■ **RAW DATA**:
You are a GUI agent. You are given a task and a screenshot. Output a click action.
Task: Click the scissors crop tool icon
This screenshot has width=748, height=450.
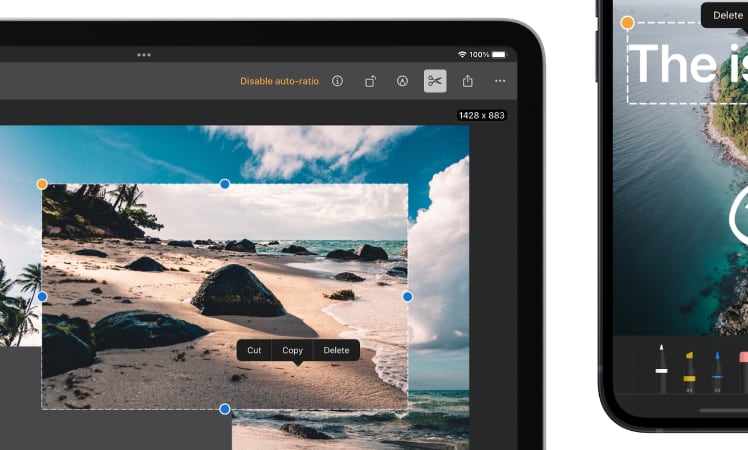coord(434,81)
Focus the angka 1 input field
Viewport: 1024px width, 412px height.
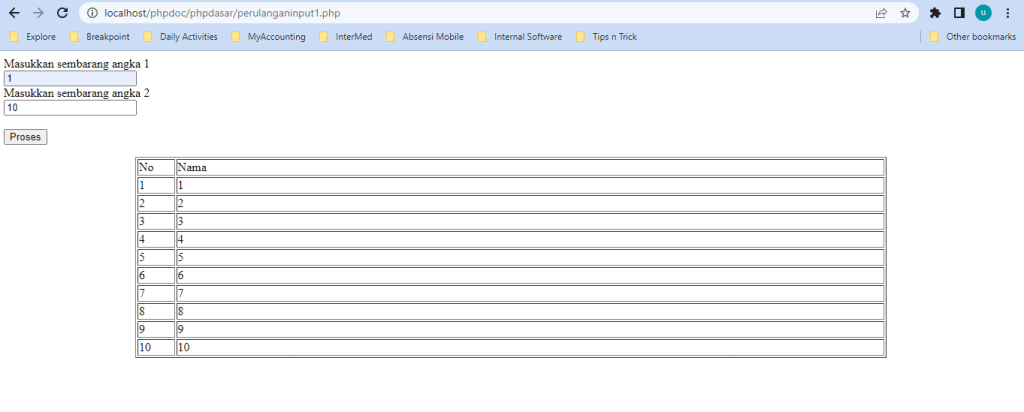[70, 79]
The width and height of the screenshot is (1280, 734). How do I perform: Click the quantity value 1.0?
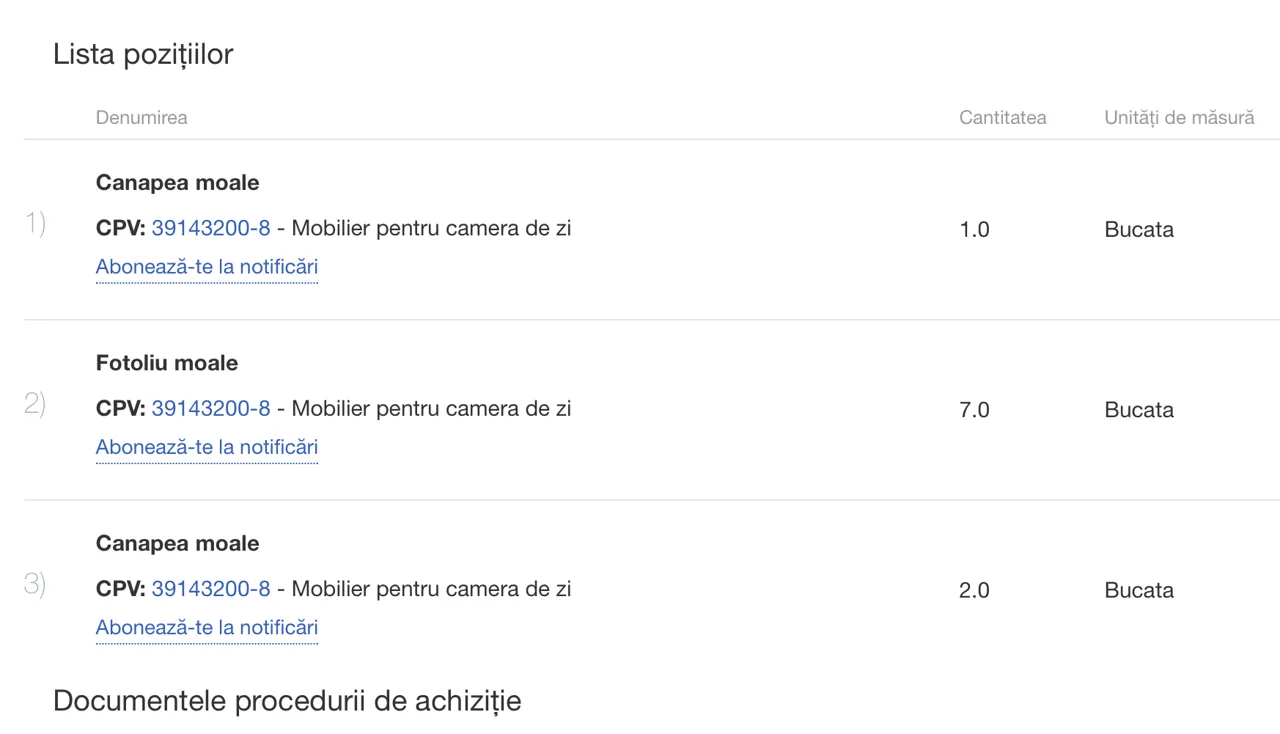(x=974, y=229)
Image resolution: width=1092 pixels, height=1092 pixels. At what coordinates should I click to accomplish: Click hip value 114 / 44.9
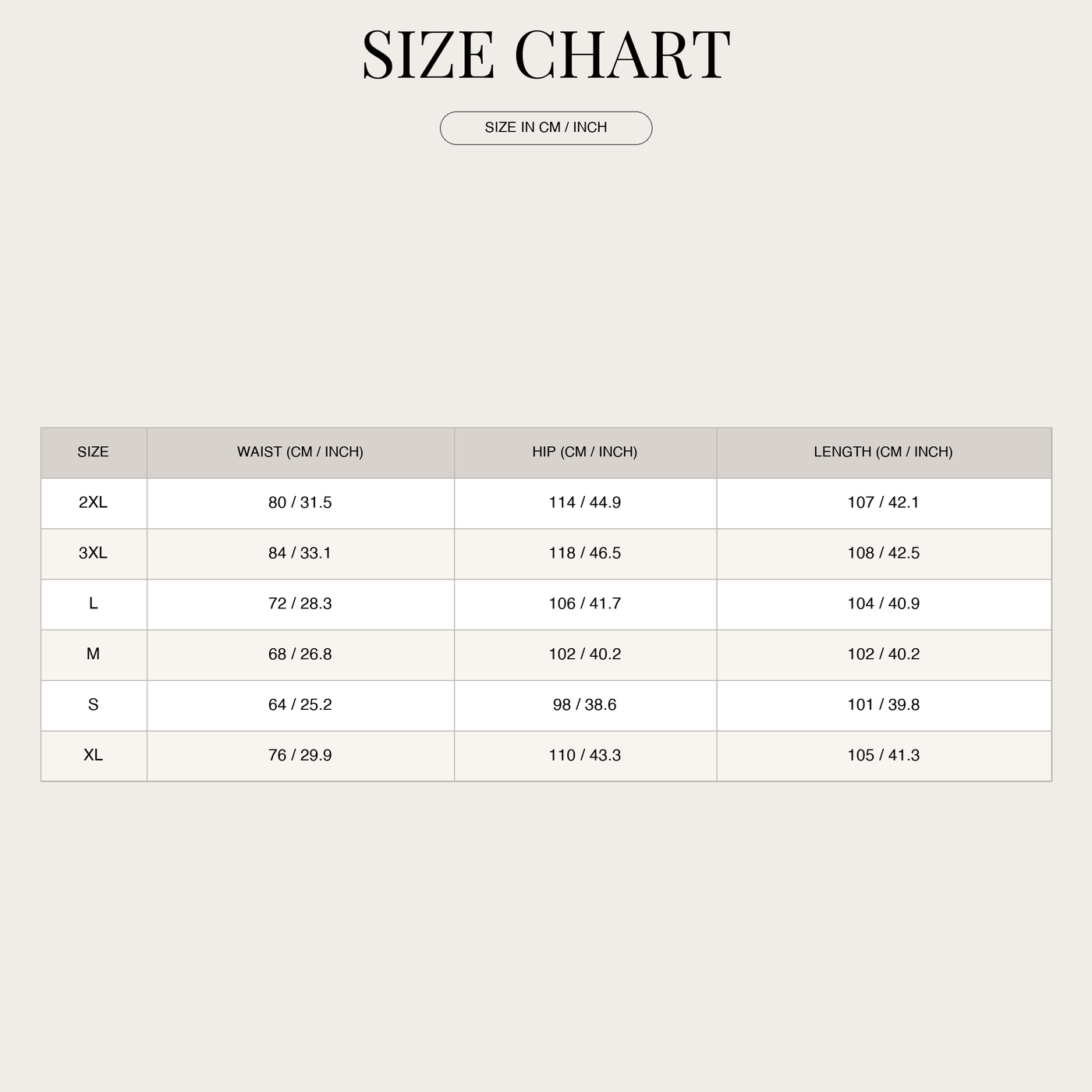[585, 502]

■ **WHAT IS REQUIRED**:
Could you give again precisely the lines from the one containing "Focus the angka 1 input field" through the final line of the material above, both included, and no others, dropping the pictures?

■ **EXERCISE RESPONSE**:
Focus the angka 1 input field
Viewport: 1024px width, 412px height.
[70, 79]
The width and height of the screenshot is (1280, 734). How do I perform: Click the quantity value 1.0?
(x=974, y=229)
Image resolution: width=1092 pixels, height=1092 pixels. At what coordinates should I click to accomplish: Click hip value 114 / 44.9
[585, 502]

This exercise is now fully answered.